For a complete look at seasonal snowfall totals for Boston, MA from the National Weather service going back to the winter of 1890 – 1891, click here.
So what does this really mean, in my opinion?
First off, training has been easier. Running in snow is more difficult. A mile in the snow feels like two on a dry surface. However, what really makes running in the snow most difficult is not necessary the snow itself, but the after-effect. What I mean here is that snow melts and when the weather turns cold again that snow then turns to ice. Running on ice and other slick surfaces is very difficult. Not only do you need to have a great sense of balance, you need to be very careful how you approach each step on your run, as you can very easily start to slip, slide and/or fall.

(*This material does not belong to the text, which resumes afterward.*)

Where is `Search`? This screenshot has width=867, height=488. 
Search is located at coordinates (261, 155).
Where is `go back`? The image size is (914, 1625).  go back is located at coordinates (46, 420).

This brings me to my second point. Training has been much safer. Without the snow, ice and slush the risk of falling or twisting an ankle is definitely reduced. I say this from experience in that during my training for the 2007 Boston race, I was running on a snow covered path next to the Charles River and got completely laid out on my back. Besides this I’ve taken countless spills during my training because of running on snow-covered surfaces, and yes, I do wear ice cleats when necessary. While they do provide stability they can’t always prevent a mishap.
Additionally, training this season has been more comfortable. Besides not dealing with the ice, there has been virtually no slush to deal with as well. Therefore, my shoes, socks and feet are staying much dryer and warmer than they have in the past.
Finally, training has been much more manageable. What I mean here is that there have been no “snow days.” When you are typically dealing with a seasonal snowfall of anywhere between three and seven feet, this is definitely going to cause some training disruptions. However, because the roads have been clear and the snow virtually non-existent, it has not really factored into my approach to or disrupted any of my training for this year’s race.
Ultimately, when it comes to marathon running and training, the weather is always a factor and good or bad it can certainly impact performance. For many of us in New England simply surviving the winter training season and making to the starting line in Hopkinton on race day is an accomplishment in itself.
As for race day, we can only hope that the “weather gods” will look favorably upon us, but I will say that they have at least made the process of getting to the starting line this year a little bit easier.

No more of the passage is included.